+++ Stored data +++

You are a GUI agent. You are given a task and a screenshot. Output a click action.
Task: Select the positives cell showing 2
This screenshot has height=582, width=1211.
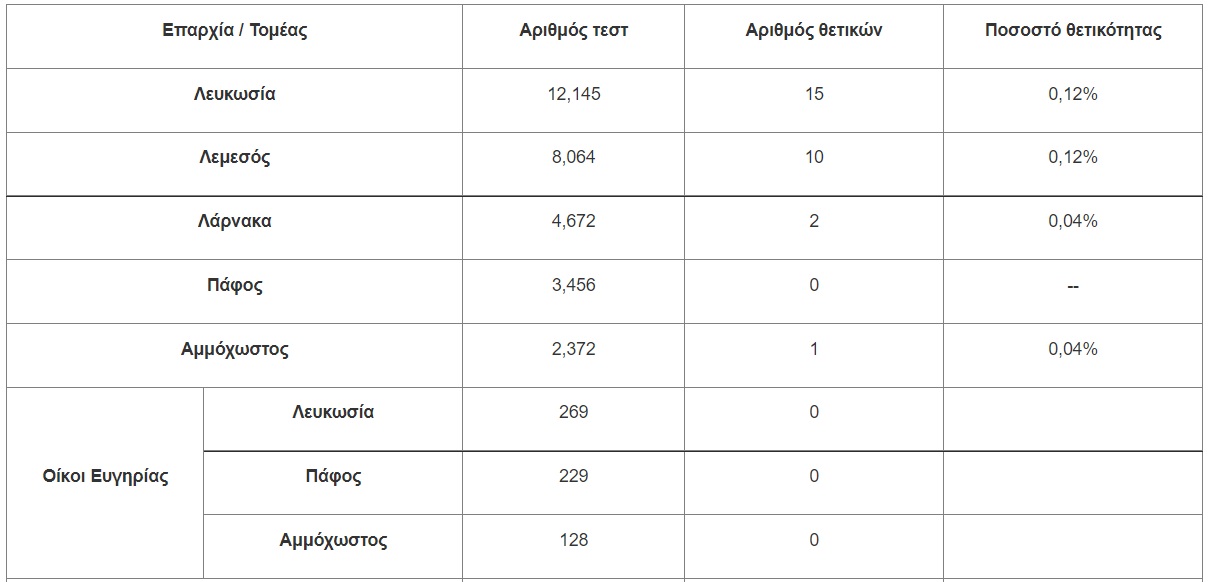(814, 221)
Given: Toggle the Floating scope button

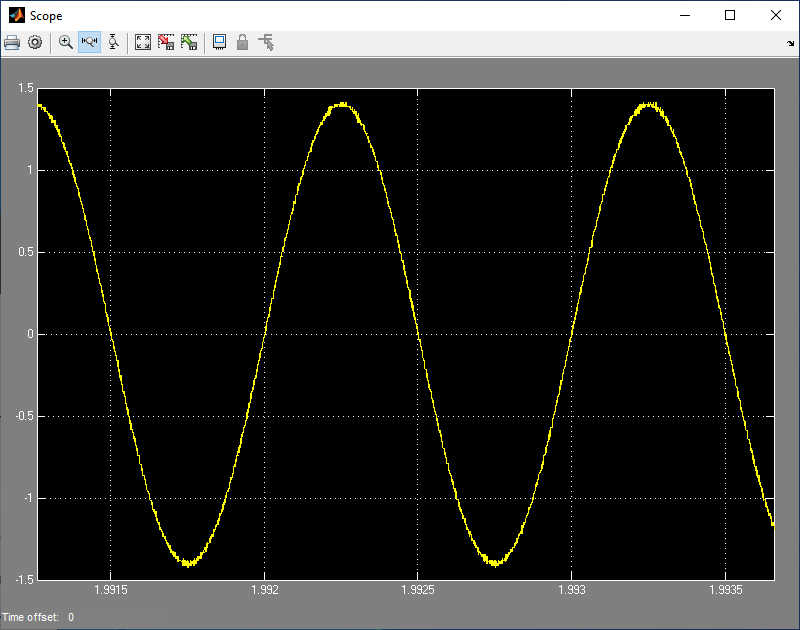Looking at the screenshot, I should tap(219, 43).
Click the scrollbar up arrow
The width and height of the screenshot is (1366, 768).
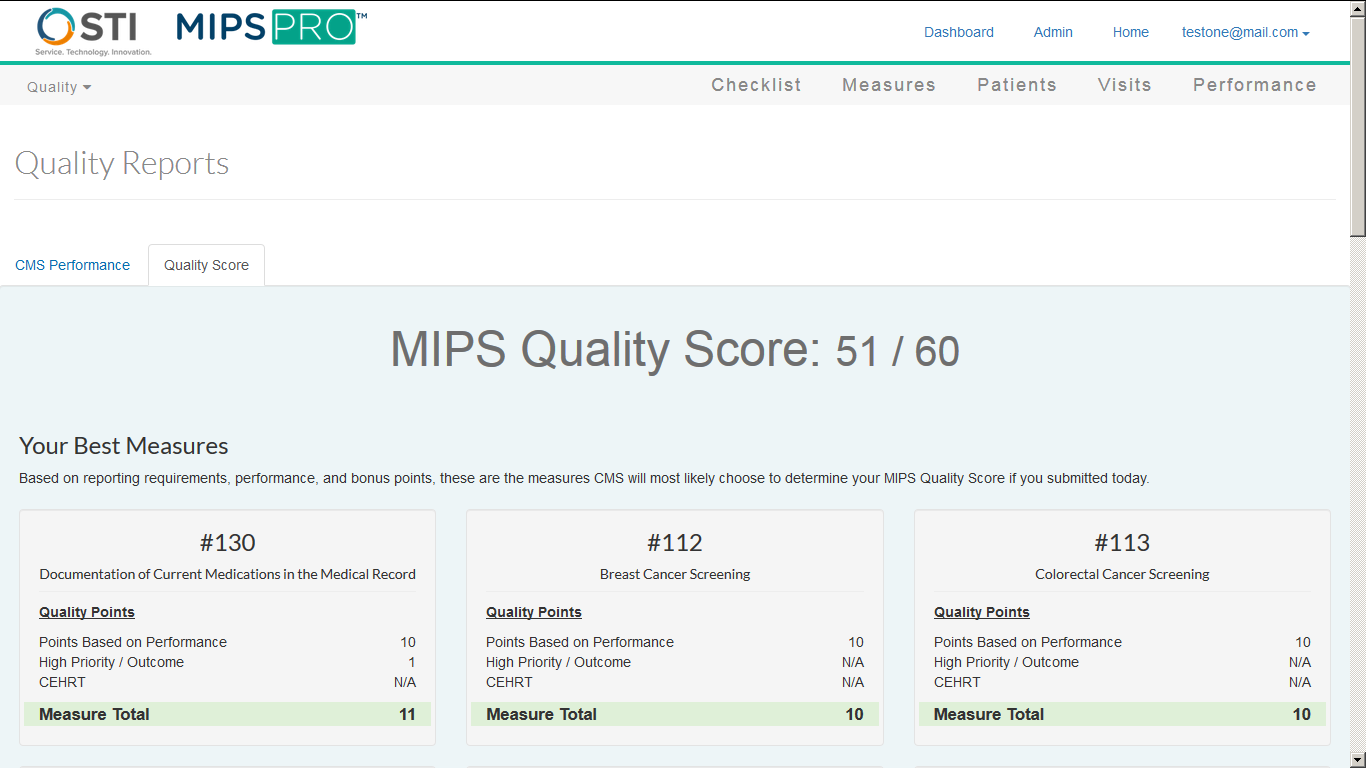[x=1357, y=8]
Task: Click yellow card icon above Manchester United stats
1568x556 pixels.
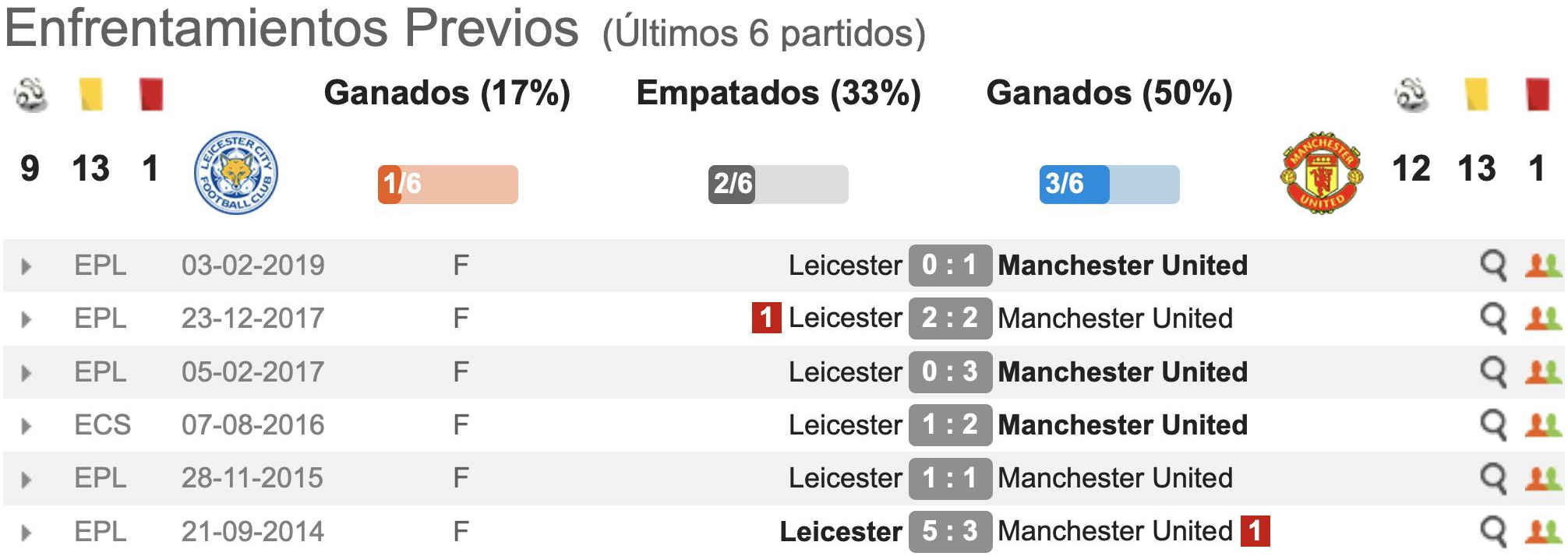Action: click(x=1476, y=94)
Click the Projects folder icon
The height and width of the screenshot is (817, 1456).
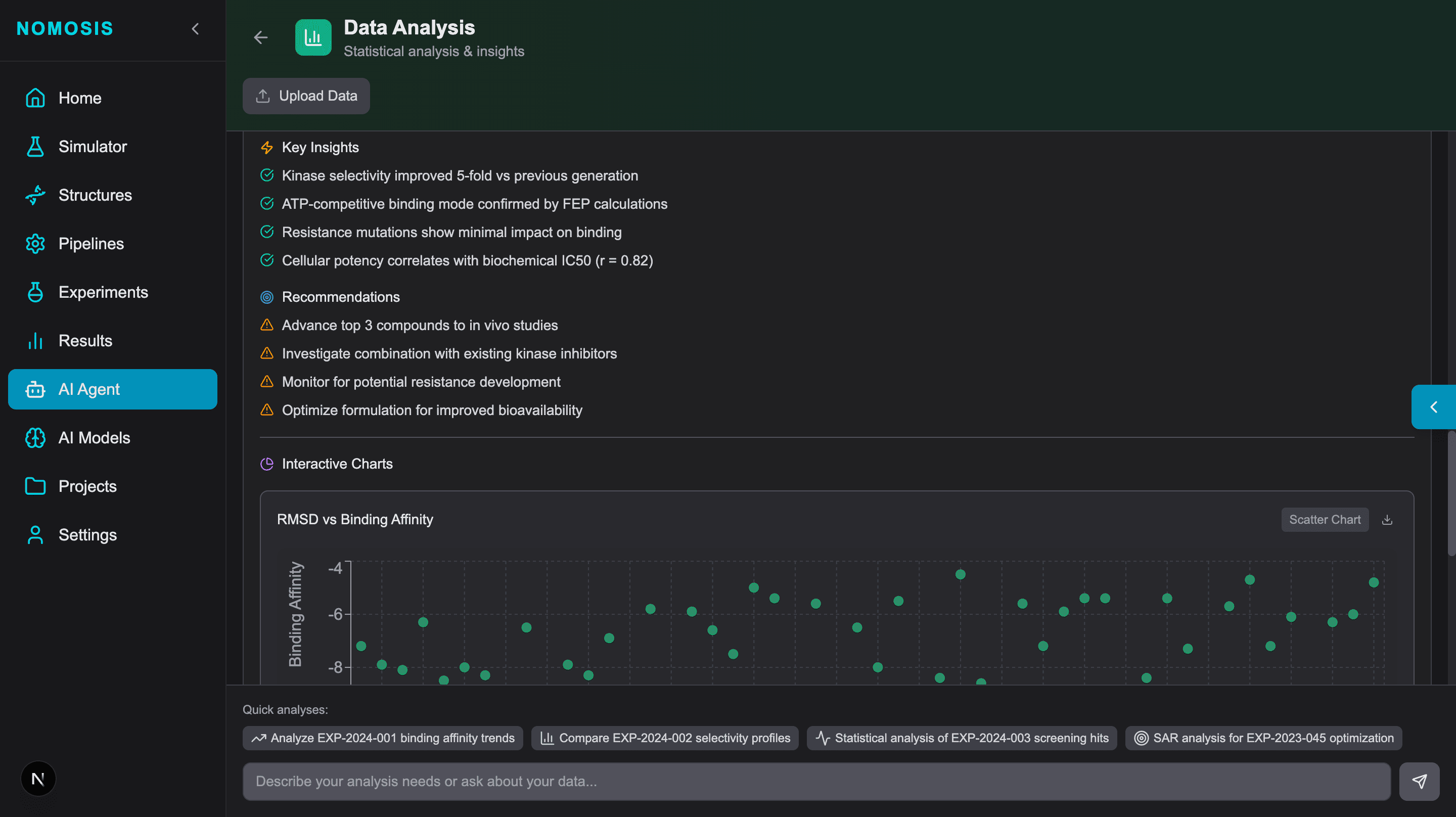coord(35,486)
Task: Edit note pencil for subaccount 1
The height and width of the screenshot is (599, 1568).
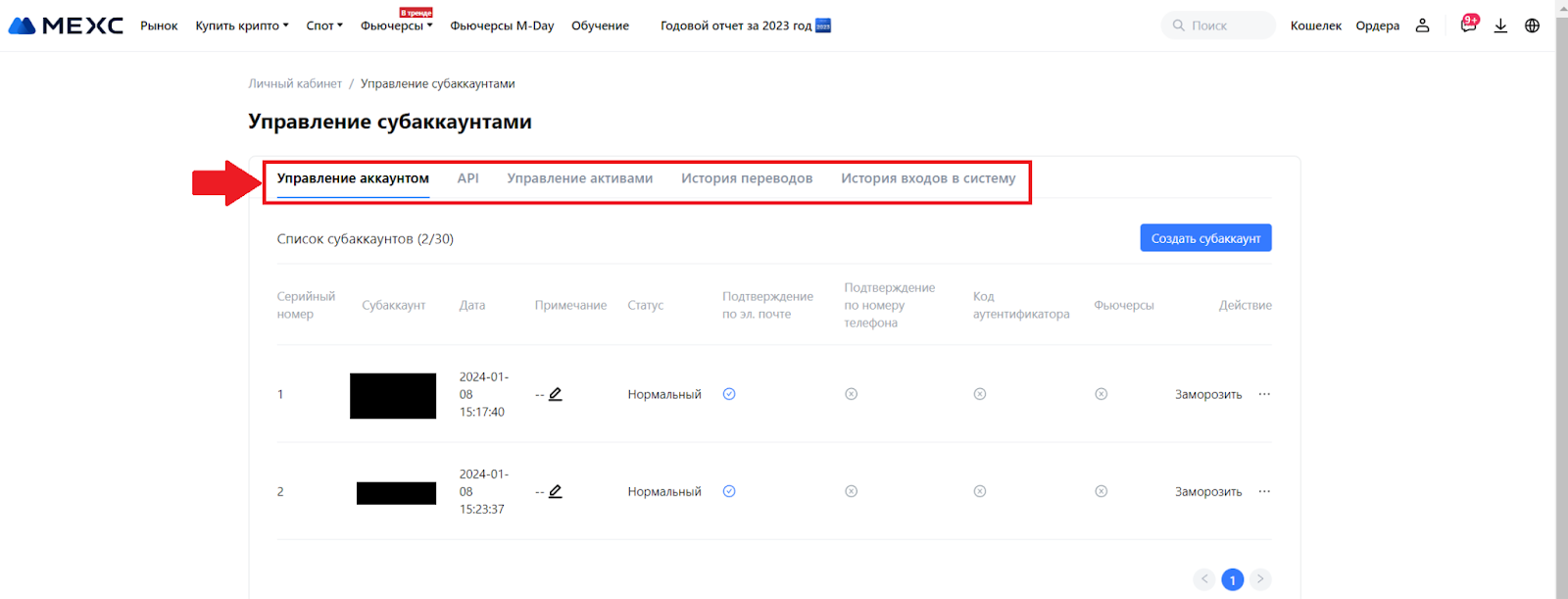Action: coord(556,394)
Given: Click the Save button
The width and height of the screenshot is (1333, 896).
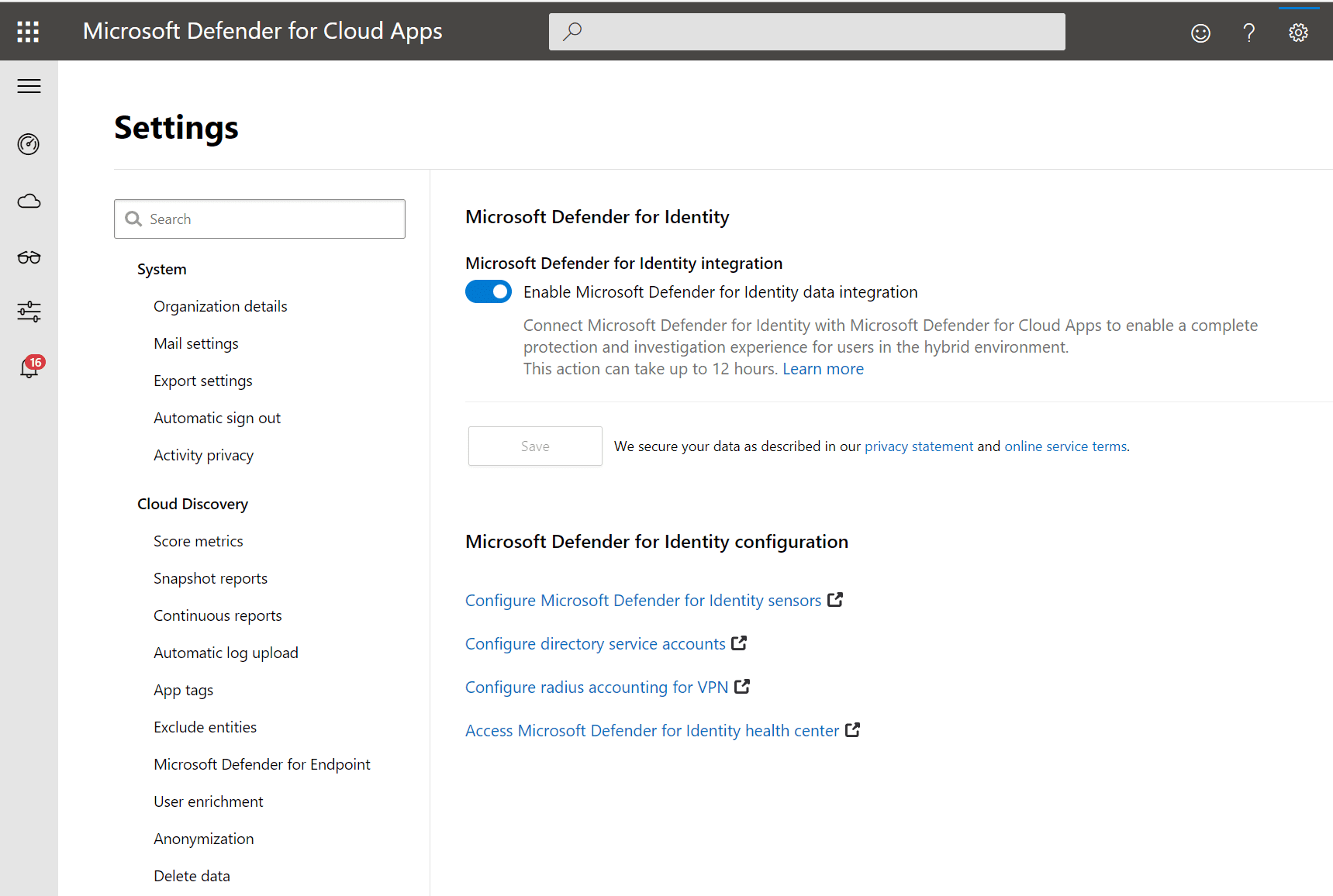Looking at the screenshot, I should tap(535, 446).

+++

*Task prompt*:
Render every line of the rows above as a numbered list, skipping blank lines and leaving out the pictures.

*The completed task*:
1. You are a GUI agent. You are given a task and a screenshot. Output a click action.
2. Task: Select the positives cell showing 2
3. This screenshot has height=582, width=1211.
4. (814, 221)
5. Given: Toggle the Floating scope button
6. Looking at the screenshot, I should tap(219, 43).
7. Click the scrollbar up arrow
8. The width and height of the screenshot is (1366, 768).
9. [x=1357, y=8]
10. Task: Click yellow card icon above Manchester United stats
11. 1568x556 pixels.
12. Action: click(x=1476, y=94)
13. Click the Projects folder icon
14. The height and width of the screenshot is (817, 1456).
15. coord(35,486)
16. Task: Edit note pencil for subaccount 1
17. The height and width of the screenshot is (599, 1568).
18. Action: coord(556,394)
19. Given: Click the Save button
20. The width and height of the screenshot is (1333, 896).
21. Looking at the screenshot, I should tap(535, 446).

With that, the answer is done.